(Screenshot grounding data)
##############################

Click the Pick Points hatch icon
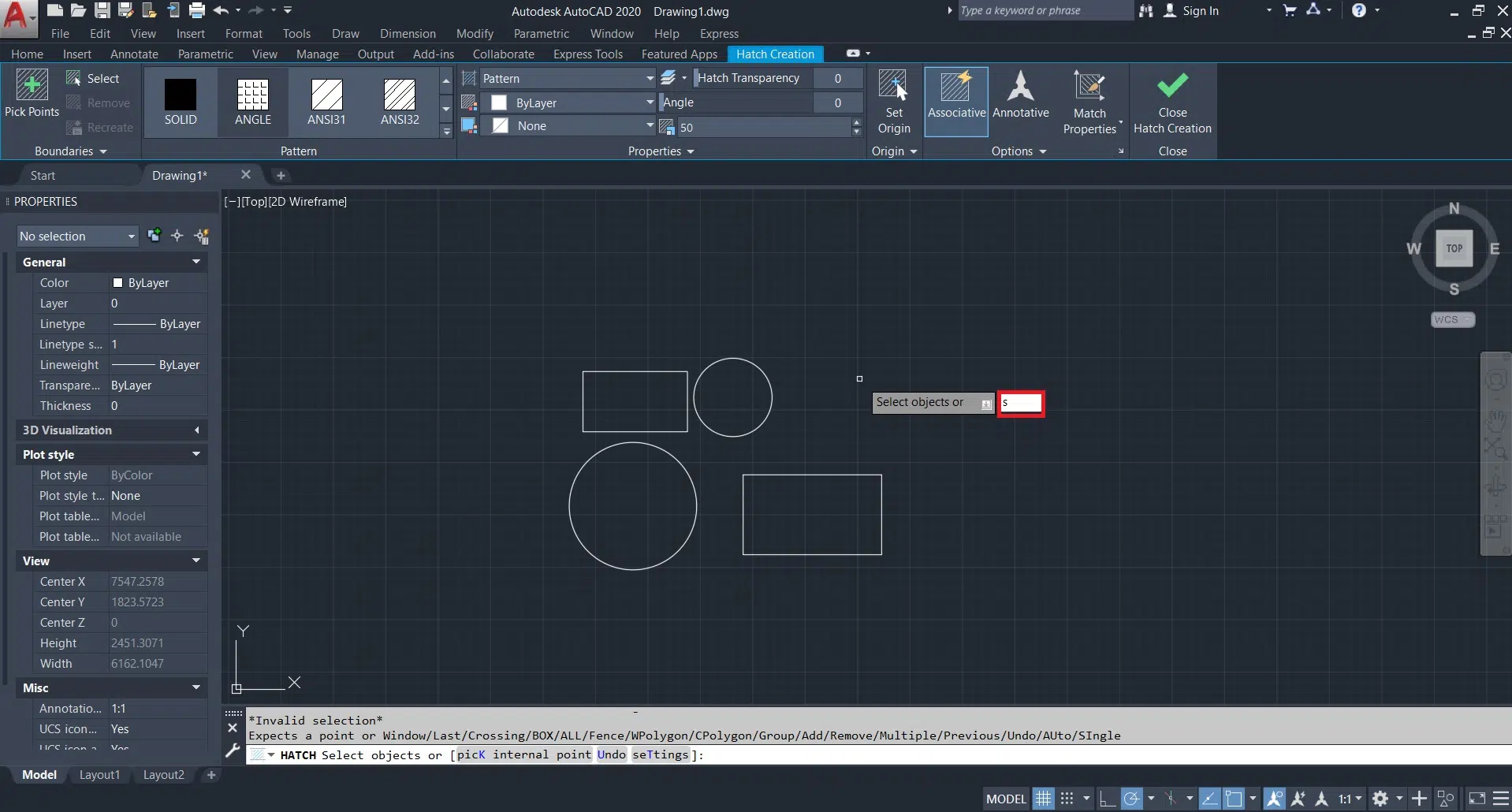 pos(32,85)
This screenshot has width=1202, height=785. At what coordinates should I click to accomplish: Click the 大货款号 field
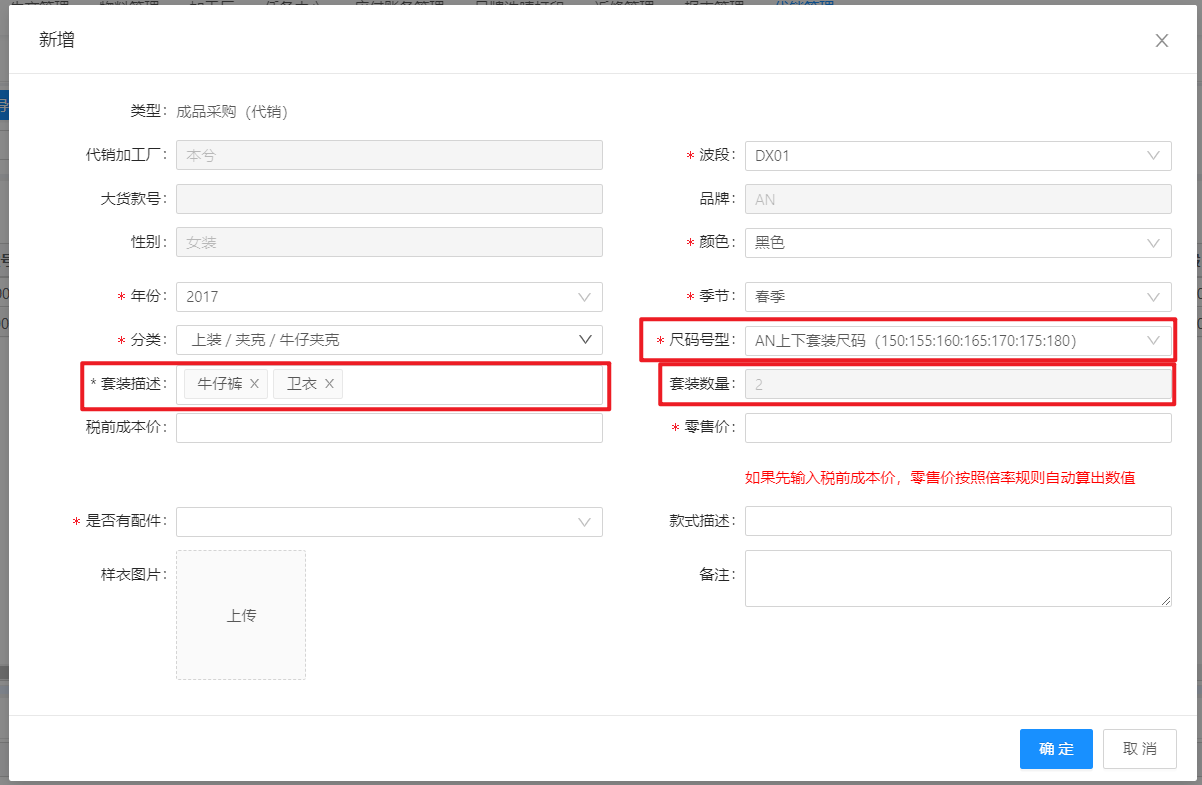(388, 199)
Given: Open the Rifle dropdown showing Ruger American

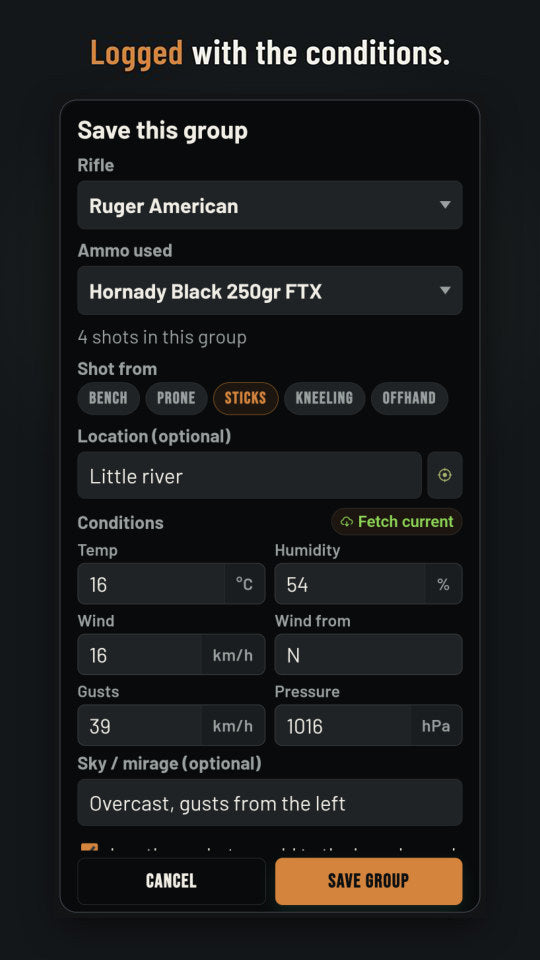Looking at the screenshot, I should pyautogui.click(x=270, y=205).
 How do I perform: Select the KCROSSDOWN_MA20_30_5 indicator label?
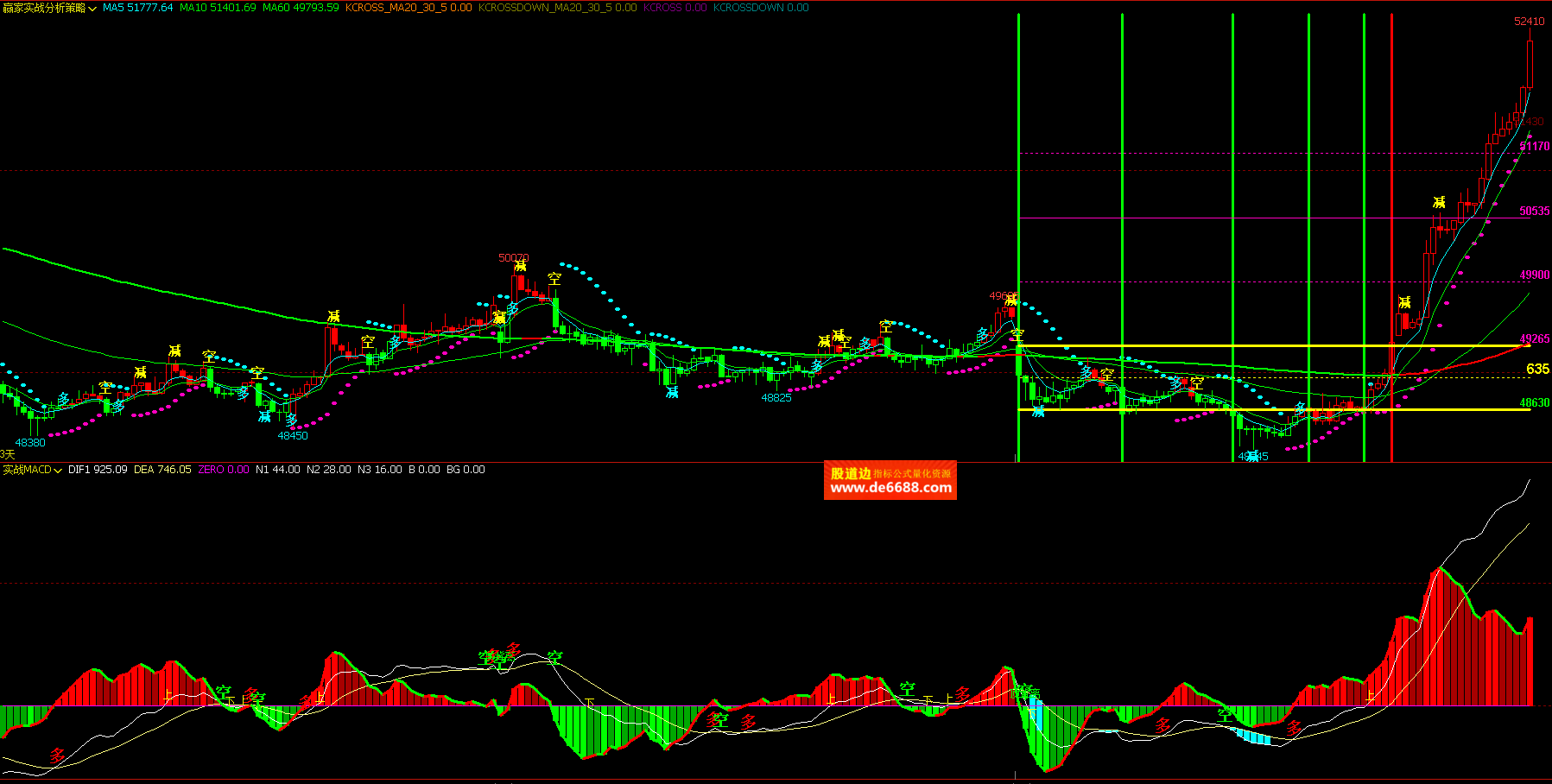point(557,8)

##############################

Assignment:
From the line that contains "Given: Open the" to the last line of the data, print each line exactly, both ends included, and omit the pictures.

Answer to this problem:
Given: Open the Rifle dropdown showing Ruger American

Looking at the screenshot, I should pyautogui.click(x=270, y=205).
 How do I perform: Select the KCROSSDOWN_MA20_30_5 indicator label?
point(557,8)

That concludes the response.